James Ransom, MD Physician, Allergy/Immunology

Difficult to know where to start, so I'll start by saying that it is less confusing if one thinks of "allergy" as being solely an IgE-mediated disorder, and avoids Dr.Mervyn's conflation of "allergy" with "intolerance." Some triggers for allergy-related disorders, then, are not "allergens" but are substances acting through other mechanisms, sometimes unknown.
In the summary of the article it states, "Food allergies are overemphasized." Exactly by whom this is being done is unclear, but the burden of the statements following suggest that the primary care provider needn't concern herself (himself) about it.
Nothing could be further from the truth! All children with persistent atopic dermatitis can benefit from an allergy evaluation. Since the skin barrier is dysfunctional, testing is best accomplished by using an antigen-specific serum survey (ELISA technology is current standard) for foods as WELL AS a small group of environmental exposures commonly encountered, always to include dust mites, cats, dogs and cockroaches, but may include other substances depending on history.
There may be a shortage of allergists in some areas, but the blood tests for common foods and inhalants is readily available from laboratories. If any antigen is significantly elevated, an allergist can be consulted by phone for management suggestions, or the test results can be used as a filter to decide who might benefit from referral for more detailed management suggestions.
Simply treating such patients with skin therapies and drugs doesn't cut it, except when no allergies are present. In those cases where allergies may be significant triggers, it is good to remember that small children with eczema/allergy are in the first stages of what has been called "the allergic march" and many are headed for future problems with asthma and rhinitis. Treating their allergic state will definitely improve eczema, and may prevent or ameliorate future complications.

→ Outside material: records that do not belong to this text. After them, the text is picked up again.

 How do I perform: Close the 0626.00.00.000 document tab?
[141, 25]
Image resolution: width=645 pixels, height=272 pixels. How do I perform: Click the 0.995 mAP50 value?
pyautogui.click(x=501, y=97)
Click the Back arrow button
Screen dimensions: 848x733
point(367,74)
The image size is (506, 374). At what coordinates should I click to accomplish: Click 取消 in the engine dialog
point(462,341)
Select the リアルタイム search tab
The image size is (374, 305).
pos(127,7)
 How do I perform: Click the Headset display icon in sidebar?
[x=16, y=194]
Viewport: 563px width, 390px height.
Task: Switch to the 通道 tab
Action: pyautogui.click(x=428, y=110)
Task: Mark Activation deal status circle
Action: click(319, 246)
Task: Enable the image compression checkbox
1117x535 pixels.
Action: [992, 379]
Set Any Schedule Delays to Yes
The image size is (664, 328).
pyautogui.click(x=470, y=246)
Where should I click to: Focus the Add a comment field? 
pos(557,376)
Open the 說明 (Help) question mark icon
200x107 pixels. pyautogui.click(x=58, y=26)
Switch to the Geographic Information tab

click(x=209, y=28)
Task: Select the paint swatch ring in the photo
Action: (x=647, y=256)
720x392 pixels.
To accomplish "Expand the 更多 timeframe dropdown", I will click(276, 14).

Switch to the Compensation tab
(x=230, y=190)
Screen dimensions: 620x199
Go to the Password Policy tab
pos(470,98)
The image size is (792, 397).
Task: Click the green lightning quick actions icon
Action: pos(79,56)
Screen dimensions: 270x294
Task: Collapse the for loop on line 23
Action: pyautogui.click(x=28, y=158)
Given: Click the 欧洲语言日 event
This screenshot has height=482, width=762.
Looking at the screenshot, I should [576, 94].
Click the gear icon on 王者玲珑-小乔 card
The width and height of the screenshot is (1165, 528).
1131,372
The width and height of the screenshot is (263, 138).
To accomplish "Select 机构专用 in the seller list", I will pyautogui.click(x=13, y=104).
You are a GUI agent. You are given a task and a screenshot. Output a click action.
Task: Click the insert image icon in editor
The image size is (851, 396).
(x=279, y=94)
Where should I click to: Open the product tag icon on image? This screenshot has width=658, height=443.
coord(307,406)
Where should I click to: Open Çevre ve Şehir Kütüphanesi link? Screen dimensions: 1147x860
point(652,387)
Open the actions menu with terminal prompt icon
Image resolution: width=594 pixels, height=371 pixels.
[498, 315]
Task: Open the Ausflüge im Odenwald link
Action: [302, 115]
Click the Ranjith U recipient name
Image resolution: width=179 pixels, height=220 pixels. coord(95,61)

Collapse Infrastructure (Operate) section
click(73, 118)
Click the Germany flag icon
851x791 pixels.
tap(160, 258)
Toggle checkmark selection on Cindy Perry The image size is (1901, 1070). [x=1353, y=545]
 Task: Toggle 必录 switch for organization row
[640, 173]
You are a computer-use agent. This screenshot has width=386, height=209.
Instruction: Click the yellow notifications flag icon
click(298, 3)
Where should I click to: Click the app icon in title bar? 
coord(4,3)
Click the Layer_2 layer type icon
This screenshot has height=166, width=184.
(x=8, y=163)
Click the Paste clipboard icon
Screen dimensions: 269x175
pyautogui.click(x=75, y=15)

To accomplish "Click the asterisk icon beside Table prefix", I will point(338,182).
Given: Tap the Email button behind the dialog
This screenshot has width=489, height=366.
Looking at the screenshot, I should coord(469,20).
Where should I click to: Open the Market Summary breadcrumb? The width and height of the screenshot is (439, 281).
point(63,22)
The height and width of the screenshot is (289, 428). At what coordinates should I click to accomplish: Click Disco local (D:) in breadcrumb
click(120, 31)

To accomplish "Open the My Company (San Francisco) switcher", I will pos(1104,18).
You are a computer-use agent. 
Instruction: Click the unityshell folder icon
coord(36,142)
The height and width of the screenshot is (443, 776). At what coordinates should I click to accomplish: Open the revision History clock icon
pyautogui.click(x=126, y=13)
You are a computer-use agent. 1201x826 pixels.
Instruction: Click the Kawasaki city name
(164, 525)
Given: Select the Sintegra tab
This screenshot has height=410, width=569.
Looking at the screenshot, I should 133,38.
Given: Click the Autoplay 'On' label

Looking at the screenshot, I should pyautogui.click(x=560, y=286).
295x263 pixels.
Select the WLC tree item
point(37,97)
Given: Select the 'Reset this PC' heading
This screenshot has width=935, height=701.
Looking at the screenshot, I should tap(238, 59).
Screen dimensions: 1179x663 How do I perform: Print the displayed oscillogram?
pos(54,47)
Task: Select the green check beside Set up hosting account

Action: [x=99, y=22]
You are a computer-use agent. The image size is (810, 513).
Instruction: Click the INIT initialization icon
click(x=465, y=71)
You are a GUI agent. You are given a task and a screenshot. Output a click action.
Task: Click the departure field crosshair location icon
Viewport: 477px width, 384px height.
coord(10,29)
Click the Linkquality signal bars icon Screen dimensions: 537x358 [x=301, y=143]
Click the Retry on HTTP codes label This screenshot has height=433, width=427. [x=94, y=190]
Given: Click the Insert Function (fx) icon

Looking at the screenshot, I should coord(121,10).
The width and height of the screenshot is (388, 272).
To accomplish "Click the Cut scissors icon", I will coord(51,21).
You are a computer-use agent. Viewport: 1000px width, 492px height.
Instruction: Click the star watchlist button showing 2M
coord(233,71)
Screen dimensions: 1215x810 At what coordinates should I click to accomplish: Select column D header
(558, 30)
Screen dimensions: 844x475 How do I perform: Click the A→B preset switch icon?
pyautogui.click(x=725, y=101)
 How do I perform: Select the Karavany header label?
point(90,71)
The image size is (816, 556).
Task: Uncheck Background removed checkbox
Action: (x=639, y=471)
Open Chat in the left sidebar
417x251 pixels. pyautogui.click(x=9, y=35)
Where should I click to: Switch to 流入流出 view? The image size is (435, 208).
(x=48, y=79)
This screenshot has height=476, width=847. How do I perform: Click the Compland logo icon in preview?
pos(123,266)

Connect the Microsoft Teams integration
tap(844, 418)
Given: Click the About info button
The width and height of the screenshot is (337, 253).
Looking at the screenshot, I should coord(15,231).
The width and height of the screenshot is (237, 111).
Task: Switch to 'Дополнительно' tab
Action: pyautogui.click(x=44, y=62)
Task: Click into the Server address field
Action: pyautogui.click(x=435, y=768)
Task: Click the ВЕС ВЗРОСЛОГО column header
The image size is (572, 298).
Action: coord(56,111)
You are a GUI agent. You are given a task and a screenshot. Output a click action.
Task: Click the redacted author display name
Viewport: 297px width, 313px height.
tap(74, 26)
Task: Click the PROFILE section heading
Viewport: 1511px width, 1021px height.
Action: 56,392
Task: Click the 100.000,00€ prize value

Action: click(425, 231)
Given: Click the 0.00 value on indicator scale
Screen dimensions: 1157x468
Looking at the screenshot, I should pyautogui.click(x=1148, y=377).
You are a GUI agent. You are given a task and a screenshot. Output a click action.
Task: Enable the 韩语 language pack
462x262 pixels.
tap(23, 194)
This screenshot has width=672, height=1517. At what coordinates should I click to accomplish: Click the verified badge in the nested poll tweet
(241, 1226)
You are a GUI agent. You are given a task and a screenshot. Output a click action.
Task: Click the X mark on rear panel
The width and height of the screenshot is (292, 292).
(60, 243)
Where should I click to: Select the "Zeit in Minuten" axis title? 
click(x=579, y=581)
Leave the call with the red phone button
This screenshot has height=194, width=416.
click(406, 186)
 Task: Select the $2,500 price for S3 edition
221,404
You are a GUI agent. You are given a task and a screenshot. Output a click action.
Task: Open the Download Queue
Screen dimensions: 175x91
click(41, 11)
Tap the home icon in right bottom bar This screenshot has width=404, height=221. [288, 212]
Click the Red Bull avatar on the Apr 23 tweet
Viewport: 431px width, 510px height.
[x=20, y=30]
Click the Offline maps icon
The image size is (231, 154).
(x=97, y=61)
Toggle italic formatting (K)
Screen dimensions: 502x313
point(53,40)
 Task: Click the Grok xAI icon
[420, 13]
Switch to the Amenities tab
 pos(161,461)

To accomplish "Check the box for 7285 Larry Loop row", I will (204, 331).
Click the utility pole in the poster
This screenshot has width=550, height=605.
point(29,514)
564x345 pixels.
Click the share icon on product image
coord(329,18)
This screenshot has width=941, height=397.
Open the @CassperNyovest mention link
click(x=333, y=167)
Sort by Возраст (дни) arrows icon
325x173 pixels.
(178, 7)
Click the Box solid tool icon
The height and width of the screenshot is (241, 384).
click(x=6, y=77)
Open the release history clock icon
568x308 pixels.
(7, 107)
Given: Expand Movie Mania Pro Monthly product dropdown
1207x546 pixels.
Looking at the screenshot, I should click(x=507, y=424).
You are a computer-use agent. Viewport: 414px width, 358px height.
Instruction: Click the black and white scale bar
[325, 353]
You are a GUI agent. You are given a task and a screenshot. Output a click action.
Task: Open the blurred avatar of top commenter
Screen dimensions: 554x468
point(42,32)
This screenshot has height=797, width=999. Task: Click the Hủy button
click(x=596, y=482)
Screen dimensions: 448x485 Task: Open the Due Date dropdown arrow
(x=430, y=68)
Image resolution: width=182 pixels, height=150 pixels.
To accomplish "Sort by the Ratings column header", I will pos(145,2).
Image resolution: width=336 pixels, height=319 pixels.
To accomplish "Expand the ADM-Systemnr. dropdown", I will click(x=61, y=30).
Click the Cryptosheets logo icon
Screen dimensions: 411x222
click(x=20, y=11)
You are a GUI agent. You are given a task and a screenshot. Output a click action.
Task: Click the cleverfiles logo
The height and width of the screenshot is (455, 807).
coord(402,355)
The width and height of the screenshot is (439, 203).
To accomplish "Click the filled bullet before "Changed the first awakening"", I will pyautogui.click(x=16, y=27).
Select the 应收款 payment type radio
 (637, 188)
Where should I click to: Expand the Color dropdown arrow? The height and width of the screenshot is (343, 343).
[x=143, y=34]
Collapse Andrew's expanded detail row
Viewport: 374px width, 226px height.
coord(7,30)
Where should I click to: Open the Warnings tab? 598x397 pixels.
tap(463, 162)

Garrett Mervyn Physician, Gold Coast

I disagree strongly with the statement that food allergy is not important. Certainly IgE food allergy isn't but non-IgE food allergy or intolerance certainly is and is the most underrated management option in this problem. I have lectured to GPs for 25 years and have said if you can't fix eczema in a child contact me and will both fix it. It is a multifactorial disease with varying importance of each factor yet we still have clinical trials excluding one particular trigger which is simply wrong. In some patients skin barrier is the most important but in others it is just another factor. The most common non-IgE food reactions that cause it are milk chocolate egg citrus tomato soy and later on the cereals as well and in some cases food additives as well. There are some rare patients that I haven't done that much for and I jolly well remember them . In one case the teenager had a pyrrole disorder which I didn't realise but correction with treatment he did well eventually. In my opinion to neglect non-IgE food allergy is negligent. If you ever see the loss of pigment in an eczema that is a marker for chocolate intolerance which of course cross-react with colour and it usually goes with chronic eczema and a milk problem. Chronic snuffly nose and some Ptyriasis alba due to chocolate is diagnosed before they even sit down and on a milk chocolate free diet they do well and these patients are resistant to steroid sprays. We tell our patients that they will grow out of their food problems that is silly because the genetic ability to react to foods persists for life and it will come back and bite you in another way sometime later in life and a history of eczema 40 years ago is important .I have just retired after graduation in 1957.